Ostaria dai Zemei

Historic bacaro · Rialto district · Venice

Ostaria dai Zemei

Ostaria dai Zemei is a traditional Venetian bacaro — a small wine bar and snack counter — located in the Rialto market district of Venice. Occupying a characteristically narrow ground-floor space steps from the Rialto Bridge, it exemplifies the bacaro tradition that has anchored neighbourhood social life in Venice for centuries, offering cicchetti (Venetian tapas) and a rotating selection of wines by the glass.

At a glance

Type
Traditional Venetian bacaro (wine bar and cicchetti counter)
Period
Long-established; Rialto district has hosted bacari since the medieval period
Style
Vernacular Venetian commercial ground floor; campo-level stone floor, wooden counter
Location
Rialto district, San Polo sestiere, Venice
Coordinates
45.4379° N, 12.3329° E

Overview

Ostaria dai Zemei takes its name from the Venetian dialect word for twins, reflecting a family tradition of twin proprietors or a long-standing local nickname.
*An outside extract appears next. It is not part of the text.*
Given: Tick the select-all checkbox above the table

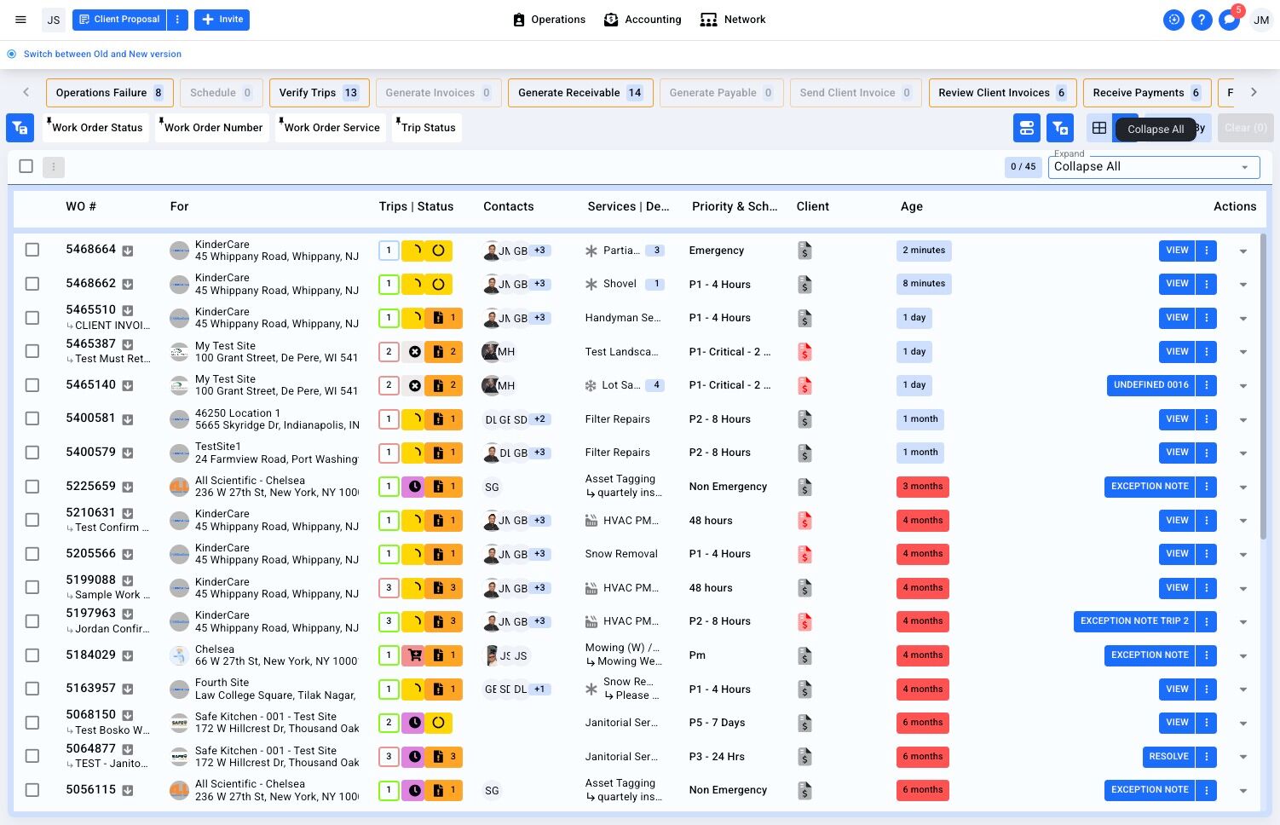Looking at the screenshot, I should [x=26, y=166].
The bacaro operates in the dense network of calli and campielli that radiate from the Rialto market, where fishmongers, vegetable sellers, and merchants have traded since the 11th century. It serves the quintessential Venetian morning and evening ritual: a small glass of wine (ombra) accompanied by crostini, polpette, baccalà mantecato, and seasonal cicchetti.

History

The bacaro as an institution is inseparable from Venetian social history. Originating as informal wine stops supplied directly from casks brought off the lagoon trading boats, bacari multiplied around the Rialto market from the medieval period onward, serving gondoliers, porters, merchants, and later the working population of the sestieri. The Rialto district — San Polo and Santa Croce — retains the highest concentration of historic bacari in Venice, many occupying buildings whose ground floors have served food and wine for five centuries. Ostaria dai Zemei continues this tradition in an area where the physical fabric of medieval Venice remains largely intact.

What you see

The interior is compact and unadorned in the manner of traditional bacari: a stone floor worn smooth by generations of customers, a wooden counter displaying the day’s cicchetti, bottles stacked against the walls, and a handful of standing spaces. Outside, the narrow calle provides additional room during peak hours. The surrounding streetscape — Gothic palazzo facades, sotoporteghi, and the proximity of the Rialto fish market — gives the setting an authenticity that distinguishes it from the tourist-oriented establishments along the Grand Canal.

Cultural significance

The bacaro is one of Venice’s most distinctive contributions to European food culture, and establishments like Ostaria dai Zemei sustain a living practice that UNESCO and Italian heritage bodies have recognised as part of the city’s intangible cultural heritage. For visitors seeking to experience Venice beyond its monuments, the bacaro circuit around the Rialto offers unmediated contact with a social ritual unchanged in its essentials for centuries.

Practical information

Address
Rialto district, San Polo sestiere, Venice — check current listings for precise address
Hours
Typically morning to early evening; closed certain days — verify locally
Admission
No admission charge; pay per ombra and cicchetti consumed

Getting there

Take vaporetto line 1 or 2 to the Rialto stop on the Grand Canal; the bacaro is a short walk through the market district. From Piazzale Roma or Ferrovia, walk south along the Strada Nova and cross at the Rialto Bridge. Water taxis stop at the Rialto traghetto landing.